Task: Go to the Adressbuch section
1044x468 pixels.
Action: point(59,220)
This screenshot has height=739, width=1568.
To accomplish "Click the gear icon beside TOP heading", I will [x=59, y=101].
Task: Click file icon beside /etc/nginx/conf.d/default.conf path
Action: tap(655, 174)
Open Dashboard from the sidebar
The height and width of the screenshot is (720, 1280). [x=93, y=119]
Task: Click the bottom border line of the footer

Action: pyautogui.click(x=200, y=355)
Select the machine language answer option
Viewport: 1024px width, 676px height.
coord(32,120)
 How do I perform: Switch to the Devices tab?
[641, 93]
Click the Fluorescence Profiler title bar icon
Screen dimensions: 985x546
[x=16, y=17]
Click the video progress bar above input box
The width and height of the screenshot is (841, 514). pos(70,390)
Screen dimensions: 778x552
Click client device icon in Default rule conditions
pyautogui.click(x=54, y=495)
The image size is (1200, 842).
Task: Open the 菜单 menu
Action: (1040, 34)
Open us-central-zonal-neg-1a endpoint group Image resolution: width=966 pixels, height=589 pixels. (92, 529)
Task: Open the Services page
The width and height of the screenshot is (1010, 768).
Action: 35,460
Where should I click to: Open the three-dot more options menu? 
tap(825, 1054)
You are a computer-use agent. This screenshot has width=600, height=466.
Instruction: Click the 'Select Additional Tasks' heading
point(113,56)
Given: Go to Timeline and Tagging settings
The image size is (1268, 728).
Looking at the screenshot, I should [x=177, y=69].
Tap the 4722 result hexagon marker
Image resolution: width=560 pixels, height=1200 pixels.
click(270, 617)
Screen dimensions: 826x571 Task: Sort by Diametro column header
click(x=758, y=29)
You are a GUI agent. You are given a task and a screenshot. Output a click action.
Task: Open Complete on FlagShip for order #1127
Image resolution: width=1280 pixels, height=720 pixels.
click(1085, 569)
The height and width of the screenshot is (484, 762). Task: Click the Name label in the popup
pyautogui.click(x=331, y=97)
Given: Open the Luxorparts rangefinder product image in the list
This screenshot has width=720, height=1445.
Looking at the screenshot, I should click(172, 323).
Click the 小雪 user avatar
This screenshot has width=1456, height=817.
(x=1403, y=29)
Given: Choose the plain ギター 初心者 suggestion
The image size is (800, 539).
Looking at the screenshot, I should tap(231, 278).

» Task objective:
Return every one of the records above word for word, with nothing changed.

» Expected answer:
Task: Go to the Adressbuch section
1044x468 pixels.
Action: point(59,220)
This screenshot has height=739, width=1568.
To accomplish "Click the gear icon beside TOP heading", I will [x=59, y=101].
Task: Click file icon beside /etc/nginx/conf.d/default.conf path
Action: tap(655, 174)
Open Dashboard from the sidebar
The height and width of the screenshot is (720, 1280). [x=93, y=119]
Task: Click the bottom border line of the footer

Action: pyautogui.click(x=200, y=355)
Select the machine language answer option
Viewport: 1024px width, 676px height.
coord(32,120)
 How do I perform: Switch to the Devices tab?
[641, 93]
Click the Fluorescence Profiler title bar icon
Screen dimensions: 985x546
[x=16, y=17]
Click the video progress bar above input box
The width and height of the screenshot is (841, 514). pos(70,390)
Screen dimensions: 778x552
Click client device icon in Default rule conditions
pyautogui.click(x=54, y=495)
The image size is (1200, 842).
Task: Open the 菜单 menu
Action: (1040, 34)
Open us-central-zonal-neg-1a endpoint group Image resolution: width=966 pixels, height=589 pixels. (92, 529)
Task: Open the Services page
The width and height of the screenshot is (1010, 768).
Action: 35,460
Where should I click to: Open the three-dot more options menu? 
tap(825, 1054)
You are a computer-use agent. This screenshot has width=600, height=466.
Instruction: Click the 'Select Additional Tasks' heading
point(113,56)
Given: Go to Timeline and Tagging settings
The image size is (1268, 728).
Looking at the screenshot, I should [x=177, y=69].
Tap the 4722 result hexagon marker
Image resolution: width=560 pixels, height=1200 pixels.
click(270, 617)
Screen dimensions: 826x571 Task: Sort by Diametro column header
click(x=758, y=29)
You are a GUI agent. You are given a task and a screenshot. Output a click action.
Task: Open Complete on FlagShip for order #1127
Image resolution: width=1280 pixels, height=720 pixels.
click(1085, 569)
The height and width of the screenshot is (484, 762). Task: Click the Name label in the popup
pyautogui.click(x=331, y=97)
Given: Open the Luxorparts rangefinder product image in the list
This screenshot has width=720, height=1445.
Looking at the screenshot, I should click(172, 323).
Click the 小雪 user avatar
This screenshot has width=1456, height=817.
(x=1403, y=29)
Given: Choose the plain ギター 初心者 suggestion
The image size is (800, 539).
Looking at the screenshot, I should tap(231, 278).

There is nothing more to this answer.